注意这里的SpringClientFactory, ribbon默认情况下,每个eureka的serviceId(服务),都会分配自己独立的Spring的上下文,即ApplicationContext, 然后这个上下文中包含了必要的一些bean,比如: ILoadBalancer ServerListFilter 等。而Spring Cloud默认是使用RestTemplate封装了ribbon的调用,核心是通过一个拦截器:

@Bean
		@ConditionalOnMissingBean
		public RestTemplateCustomizer restTemplateCustomizer(
				final LoadBalancerInterceptor loadBalancerInterceptor) {
			return new RestTemplateCustomizer() {
				@Override
				public void customize(RestTemplate restTemplate) {
					List<ClientHttpRequestInterceptor> list = new ArrayList<>(
							restTemplate.getInterceptors());
					list.add(loadBalancerInterceptor);
					restTemplate.setInterceptors(list);
				}
			};
		}

因此核心是通过这个拦截器实现的负载均衡:

public class LoadBalancerInterceptor implements ClientHttpRequestInterceptor {

	private LoadBalancerClient loadBalancer;
	private LoadBalancerRequestFactory requestFactory;

	@Override
	public ClientHttpResponse intercept(final HttpRequest request, final byte[] body,
			final ClientHttpRequestExecution execution) throws IOException {
		final URI originalUri = request.getURI(); //这里传入的url是解析之前的,即http://serviceId/服务地址的形式
		String serviceName = originalUri.getHost(); //解析拿到对应的serviceId
		Assert.state(serviceName != null, "Request URI does not contain a valid hostname: " + originalUri);
		return this.loadBalancer.execute(serviceName, requestFactory.createRequest(request, body, execution));
	}
}

然后将请求转发给LoadBalancerClient:

public class RibbonLoadBalancerClient implements LoadBalancerClient {
@Override
	public <T> T execute(String serviceId, LoadBalancerRequest<T> request) throws IOException {
		ILoadBalancer loadBalancer = getLoadBalancer(serviceId); //获取对应的LoadBalancer
		Server server = getServer(loadBalancer); //获取服务器,这里会执行对应的分流策略,比如轮训
                //、随机等
		if (server == null) {
			throw new IllegalStateException("No instances available for " + serviceId);
		}
		RibbonServer ribbonServer = new RibbonServer(serviceId, server, isSecure(server,
				serviceId), serverIntrospector(serviceId).getMetadata(server));

		return execute(serviceId, ribbonServer, request);
	}
}

而这里的LoadBalancer是通过上文中提到的SpringClientFactory获取到的,这里会初始化一个新的Spring上下文,然后将Ribbon默认的配置类,比如说:RibbonAutoConfigurationRibbonEurekaAutoConfiguration等添加进去, 然后将当前spring的上下文设置为parent,再调用refresh方法进行初始化。
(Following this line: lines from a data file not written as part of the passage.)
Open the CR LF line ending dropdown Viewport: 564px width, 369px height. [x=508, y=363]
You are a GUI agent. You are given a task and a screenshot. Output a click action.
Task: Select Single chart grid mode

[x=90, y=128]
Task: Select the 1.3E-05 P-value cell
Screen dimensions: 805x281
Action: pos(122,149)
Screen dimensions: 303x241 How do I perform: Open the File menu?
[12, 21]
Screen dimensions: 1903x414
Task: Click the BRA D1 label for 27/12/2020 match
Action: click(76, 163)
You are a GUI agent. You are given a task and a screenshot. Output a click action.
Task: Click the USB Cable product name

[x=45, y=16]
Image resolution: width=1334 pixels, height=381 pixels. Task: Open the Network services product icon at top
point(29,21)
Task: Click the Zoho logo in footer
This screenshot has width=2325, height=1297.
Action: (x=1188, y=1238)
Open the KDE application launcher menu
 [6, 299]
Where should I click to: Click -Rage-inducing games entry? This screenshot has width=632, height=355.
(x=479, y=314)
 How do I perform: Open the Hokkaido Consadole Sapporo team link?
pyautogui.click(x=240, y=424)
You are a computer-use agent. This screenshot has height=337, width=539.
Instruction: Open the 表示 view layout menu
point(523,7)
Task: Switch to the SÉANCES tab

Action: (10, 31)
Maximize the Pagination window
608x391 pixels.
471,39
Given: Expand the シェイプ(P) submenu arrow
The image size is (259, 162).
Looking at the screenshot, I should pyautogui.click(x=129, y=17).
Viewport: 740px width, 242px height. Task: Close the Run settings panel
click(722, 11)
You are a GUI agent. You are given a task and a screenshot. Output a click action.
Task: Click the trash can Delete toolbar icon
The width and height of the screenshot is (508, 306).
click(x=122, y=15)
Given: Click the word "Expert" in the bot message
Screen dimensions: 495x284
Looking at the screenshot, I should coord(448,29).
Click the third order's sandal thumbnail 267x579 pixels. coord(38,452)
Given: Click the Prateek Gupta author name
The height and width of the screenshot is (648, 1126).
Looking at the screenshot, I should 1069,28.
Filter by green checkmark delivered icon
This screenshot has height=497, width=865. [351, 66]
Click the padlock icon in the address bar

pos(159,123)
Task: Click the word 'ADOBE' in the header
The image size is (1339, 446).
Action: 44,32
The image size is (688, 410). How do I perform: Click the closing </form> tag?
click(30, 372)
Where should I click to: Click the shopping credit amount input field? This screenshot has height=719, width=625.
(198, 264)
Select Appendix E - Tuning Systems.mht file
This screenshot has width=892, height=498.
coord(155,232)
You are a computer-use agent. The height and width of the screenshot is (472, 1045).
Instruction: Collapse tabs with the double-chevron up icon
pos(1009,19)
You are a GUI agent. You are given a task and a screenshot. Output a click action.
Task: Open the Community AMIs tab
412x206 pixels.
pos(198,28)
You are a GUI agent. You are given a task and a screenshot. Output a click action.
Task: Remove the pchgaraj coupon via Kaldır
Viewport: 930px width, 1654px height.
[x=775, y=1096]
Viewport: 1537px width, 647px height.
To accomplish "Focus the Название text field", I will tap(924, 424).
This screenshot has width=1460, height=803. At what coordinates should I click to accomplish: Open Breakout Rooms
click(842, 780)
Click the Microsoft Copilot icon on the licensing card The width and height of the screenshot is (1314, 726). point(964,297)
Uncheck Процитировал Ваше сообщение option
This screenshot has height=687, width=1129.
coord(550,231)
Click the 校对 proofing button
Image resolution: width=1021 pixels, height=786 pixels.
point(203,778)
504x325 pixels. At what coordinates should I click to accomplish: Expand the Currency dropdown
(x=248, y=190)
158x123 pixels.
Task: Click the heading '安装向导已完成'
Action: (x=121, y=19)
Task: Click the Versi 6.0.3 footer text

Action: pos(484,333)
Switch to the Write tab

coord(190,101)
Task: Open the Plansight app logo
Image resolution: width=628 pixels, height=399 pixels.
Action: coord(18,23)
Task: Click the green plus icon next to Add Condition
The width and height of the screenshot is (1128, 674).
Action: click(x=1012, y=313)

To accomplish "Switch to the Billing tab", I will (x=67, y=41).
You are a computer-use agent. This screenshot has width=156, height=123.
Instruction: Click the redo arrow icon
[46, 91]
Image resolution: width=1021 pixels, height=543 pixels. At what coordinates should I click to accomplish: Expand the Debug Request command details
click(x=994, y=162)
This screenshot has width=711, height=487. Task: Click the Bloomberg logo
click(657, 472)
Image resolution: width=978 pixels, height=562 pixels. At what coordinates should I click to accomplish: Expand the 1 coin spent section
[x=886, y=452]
public class SpringClientFactory extends NamedContextFactory<RibbonClientSpecification> {
	protected AnnotationConfigApplicationContext createContext(String name) {
		AnnotationConfigApplicationContext context = new AnnotationConfigApplicationContext();
		if (this.configurations.containsKey(name)) {
			for (Class<?> configuration : this.configurations.get(name)
					.getConfiguration()) {
				context.register(configuration);
			}
		}
		for (Map.Entry<String, C> entry : this.configurations.entrySet()) {
			if (entry.getKey().startsWith("default.")) {
				for (Class<?> configuration : entry.getValue().getConfiguration()) {
					context.register(configuration);
				}
			}
		}
		context.register(PropertyPlaceholderAutoConfiguration.class,
				this.defaultConfigType);
		context.getEnvironment().getPropertySources().addFirst(new MapPropertySource(
				this.propertySourceName,
				Collections.<String, Object> singletonMap(this.propertyName, name)));
		if (this.parent != null) {
			// Uses Environment from parent as well as beans
			context.setParent(this.parent);
		}
		context.refresh();
		return context;
	}
}

最核心的就在这一段,也就是说对于每一个不同的serviceId来说,都拥有一个独立的spring上下文,并且在第一次调用这个服务的时候,会初始化ribbon相关的所有bean, 如果不存在 才回去父context中去找。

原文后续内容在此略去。